A common drug for treating epileptic seizures can lead to birth defects if used during pregnancy by interfering with glutamate signaling in earliest stages of nervous system development, a study by UC Davis School of Medicine researchers has found.
The study, conducted in frogs and published in the Journal of Neuroscience, could inform the development of new epilepsy medications that are safer for pregnant women.
“Neural tube defects such as spina bifida are among the most common birth defects. In serious cases, they can lead to neurological deficits and even infant death,” said Laura N. Borodinsky, associate professor in the Department of Physiology and Membrane Biology at UC Davis School of Medicine and an associate investigator at Shriners Hospitals.
“The brain and spinal cord begin as a group of cells in the embryo that folds in on itself to form the neural tube. Some of the most common birth defects are caused by a neural tube that fails to close completely.
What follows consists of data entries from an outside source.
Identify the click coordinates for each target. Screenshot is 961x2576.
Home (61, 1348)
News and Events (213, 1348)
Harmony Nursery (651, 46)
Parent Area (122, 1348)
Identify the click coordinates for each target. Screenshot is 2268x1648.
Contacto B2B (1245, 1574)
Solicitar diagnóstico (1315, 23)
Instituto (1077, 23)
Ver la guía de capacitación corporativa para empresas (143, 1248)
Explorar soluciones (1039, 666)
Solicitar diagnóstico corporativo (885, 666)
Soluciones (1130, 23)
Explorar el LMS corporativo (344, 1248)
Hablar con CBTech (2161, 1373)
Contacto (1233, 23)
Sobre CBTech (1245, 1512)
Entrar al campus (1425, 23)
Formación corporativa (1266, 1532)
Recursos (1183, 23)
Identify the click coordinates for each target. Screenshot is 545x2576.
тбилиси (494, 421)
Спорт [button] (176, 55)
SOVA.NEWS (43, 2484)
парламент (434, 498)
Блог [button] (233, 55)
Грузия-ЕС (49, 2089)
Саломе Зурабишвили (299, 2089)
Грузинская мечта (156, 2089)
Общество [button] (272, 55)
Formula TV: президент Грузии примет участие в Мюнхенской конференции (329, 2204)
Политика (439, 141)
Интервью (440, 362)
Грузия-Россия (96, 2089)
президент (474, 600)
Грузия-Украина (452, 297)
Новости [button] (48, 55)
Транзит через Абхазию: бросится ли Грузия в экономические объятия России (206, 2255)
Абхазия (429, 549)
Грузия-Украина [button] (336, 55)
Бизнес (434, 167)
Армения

The side effects of antiepileptic drugs (AEDs) are thought to contribute to the prevalence of birth defects among children of epileptic mothers, but the mechanisms involved are not known,” she said.
Current theories have focused on side effects of these drugs and not on the primary targets because of the prevailing view that during early stages of nervous system development neural activity is neither apparent nor relevant. Borodinsky challenged that view and demonstrated that neural plate glutamate signaling in clawed frogs is present and necessary for neural tube formation.
Using multiple experimental approaches, the UC Davis team showed that the neurotransmitter glutamate and N-methyl-aspartate (NMDA) receptors play an important part in the proliferation and migration of the cells that form the neural tube, which was compromised in embryos treated with the widely-used AED valproic acid and led to defects.
The article is entitled, “NMDA receptor signaling is important for neural tube formation and for preventing antiepileptic drug-induced neural tube defects.
Raman Goyal is a co-author on the paper.